Neue Analyse zeigt: Diabetes auf dem Vormarsch

Autor: FinanceScout24 - Veröffentlicht am 28.02.2017

Diabetes zählt zu den größten Volkskrankheiten Deutschlands. Die vollen Ausmaße bringt jetzt eine aktuelle Analyse von Datensätzen der Krankenkassen zu Tage. Etwa 70 Millionen Patientenbefunde wurden untersucht und festgestellt, dass etwa jeder zehnte Deutsche erkrankt ist. Die Analyse zeigte zudem einen deutlichen Unterscheid von Ost und West. Mit knapp zwölf Prozent liegt die Zahl der in Ostdeutschland lebenden Diabeteskranken weitaus höher als im Westen.

Eine Untersuchung von 70 Millionen Datensätzen der Patienten von privaten Krankenversicherungen und gesetzlichen Kassen zeigt das erschreckende Bild einer der größten Volkskrankheiten. Die Analysen offenbaren, dass etwa jeder zehnte Deutsche an Diabetes leidet. Mit fast zwölf Prozent wurde in den Ergebnissen ein großes Ost-West-Gefälle sichtbar. Im Osten der Republik sind weit mehr Menschen erkrankt als im Westen.

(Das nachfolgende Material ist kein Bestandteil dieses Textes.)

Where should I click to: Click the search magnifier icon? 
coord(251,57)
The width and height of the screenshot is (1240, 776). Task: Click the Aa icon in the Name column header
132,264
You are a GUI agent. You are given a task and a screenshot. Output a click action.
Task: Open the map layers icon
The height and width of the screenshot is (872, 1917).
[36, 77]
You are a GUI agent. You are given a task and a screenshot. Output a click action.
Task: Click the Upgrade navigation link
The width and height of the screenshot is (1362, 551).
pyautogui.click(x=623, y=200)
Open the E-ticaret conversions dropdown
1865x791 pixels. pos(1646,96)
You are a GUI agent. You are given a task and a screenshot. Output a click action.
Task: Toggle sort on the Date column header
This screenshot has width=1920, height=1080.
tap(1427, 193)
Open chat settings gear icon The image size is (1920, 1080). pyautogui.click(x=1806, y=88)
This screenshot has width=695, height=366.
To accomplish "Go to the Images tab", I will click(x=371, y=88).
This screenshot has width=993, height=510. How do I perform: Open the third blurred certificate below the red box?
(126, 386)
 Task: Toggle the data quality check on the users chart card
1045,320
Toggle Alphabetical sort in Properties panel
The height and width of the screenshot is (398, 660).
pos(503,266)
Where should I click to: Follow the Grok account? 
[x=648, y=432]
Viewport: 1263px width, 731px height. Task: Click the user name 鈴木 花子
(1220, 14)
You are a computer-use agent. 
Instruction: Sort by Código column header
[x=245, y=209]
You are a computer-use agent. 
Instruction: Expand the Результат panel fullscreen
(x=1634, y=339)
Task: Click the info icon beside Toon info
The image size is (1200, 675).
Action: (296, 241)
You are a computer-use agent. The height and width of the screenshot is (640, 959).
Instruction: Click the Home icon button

Zahlen über den Schätzungen

Sehr viel mehr Menschen als bisher angenommen leiden an der chronischen Stoffwechselerkrankung. Eine Analyse, die für den Versorgungsatlas durchgeführt wurde, eine Datensammlung des Zentralinstituts für die kassenärztliche Versorgung (ZI), zeigte nun die Ausmaße: Auf zehn Bundesbürger kommt im Schnitt ein Diabeteskranker. Damit ist der Anteil von 2009 bis 2015 von 8,9 auf 9,8 Prozent gestiegen. Die Schätzungen lagen bislang zwischen etwa sieben und neun Prozent.
Mit einem Datensatz von 70 Millionen Kassenpatienten gilt die Erhebung als sehr genau. In der Liste von Volkskrankheuten der Republik liegt Diabetes inzwischen auf dem fünften Rang nach Herz-Kreislauf- und Krebserkrankungen. Weltweit hat sich der Stand in den vergangenen 35 Jahren vervierfacht.

Unterschiede nach Region und Einkommen

Die sogenannte „Zuckerkrankheit“ lässt sich laut Studienautor Benjamin Goffrier neben dem altersbedingten Ausbruch auch auf die Lebensweise zurückführen. Neben der Ernährung spiele die Veranlagung eine Rolle. Eine zucker- und fettreiche Ernährung mit mangelnder Bewegung führe in jüngeren Jahren jedoch am häufigsten zum sogenannten Alters- oder Typ-2-Diabetes. Diese Unterart macht den Großteil der Erkrankungen aus. Besonders häufig leiden die Bewohner Ostdeutschlands an der Volkskrankheit. Während der Prozentsatz im Westen etwa bei neun liegt, sind im Osten fast zwölf Prozent krank.

In den wohlhabendsten Gegenden leben am wenigsten Diabetiker. So verzeichnet der Kreis Starnberg bei München etwa 6,5 Prozent, wohingegen im strukturschwachen Prignitz bei Brandenburg rund 14 Prozent an Diabetes leiden. Eine Erklärung sieht der Autor in dem schlechteren sozialen Status, der mit niedrigerem Einkommen und höheren Arbeitslosenzahlen verbunden sei. Auch schlechte Gesundheitsbildung und Ernährungstraditionen fördern die Ausbreitung. Früher noch eine Krankheit reicherer Schichten, zeugt Diabetes heute oft vom Konsum vieler Fertigprodukte, billigem Fleisch und frittierten Gerichten.